Statistical-Based Adaptive Background Modeling Algorithm for Grayscale Video

Jiawen Wu; Shiyong Wang

doi:10.3788/CJL202148.0309001

Abstract

Objective Target detection is an active research field of computer vision and forms the basis of applications such as video surveillance and live streaming. Numerous algorithms are used in target detection including traditional methods such as optical flow, frame difference, background modeling, and deep learning, the latter of which has developed rapidly in recent years. However, with the exception of background modeling, most of these algorithms are limited by factors such as budget constraints as well as low processor performance, real-time capability, and accuracy. Thus, background modeling is widely used in real applications. This method also has limitations, however. For example, background modeling will lead to poor video quality and texture and a lot of noise when processing grayscale images such as infrared video. In the present study, we address these limitations by proposing a novel statistical-based adaptive background modeling algorithm that shows high accuracy and an improved recall rate.

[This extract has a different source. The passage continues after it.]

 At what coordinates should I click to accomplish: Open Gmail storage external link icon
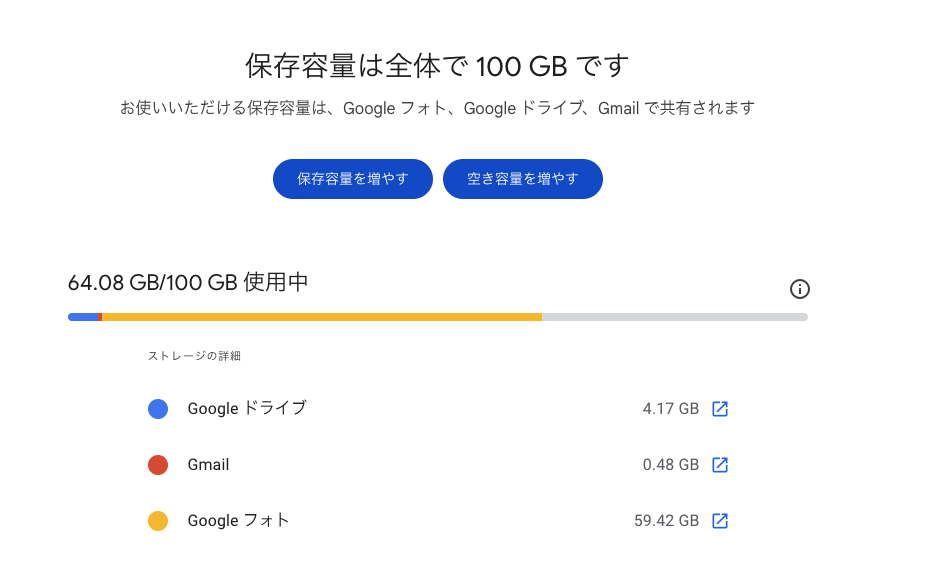[x=720, y=465]
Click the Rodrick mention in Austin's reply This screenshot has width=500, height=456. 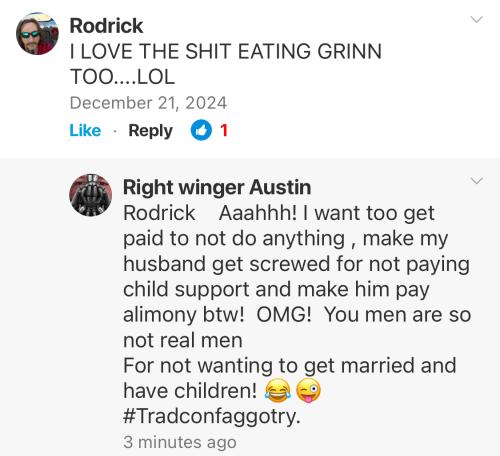pos(159,213)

Methods We build a grayscale histogram for each pixel in an 8-bit grayscale video and update it on each frame. Then, we estimate the true background from the histogram mode and obtain the noise threshold by using an improved three-frame difference method. From the results, we divide each frame into two regions: a static region and a dynamic region. For the static region, we simply apply single Gaussian modeling to the obtained noise threshold to determine the foreground. For the dynamic region, we utilize an algorithm based on kernel density estimation (KDE) for the detection. Moreover, we resolve the illumination shift and shadow by calculating the grayscale difference between the background and the input frame.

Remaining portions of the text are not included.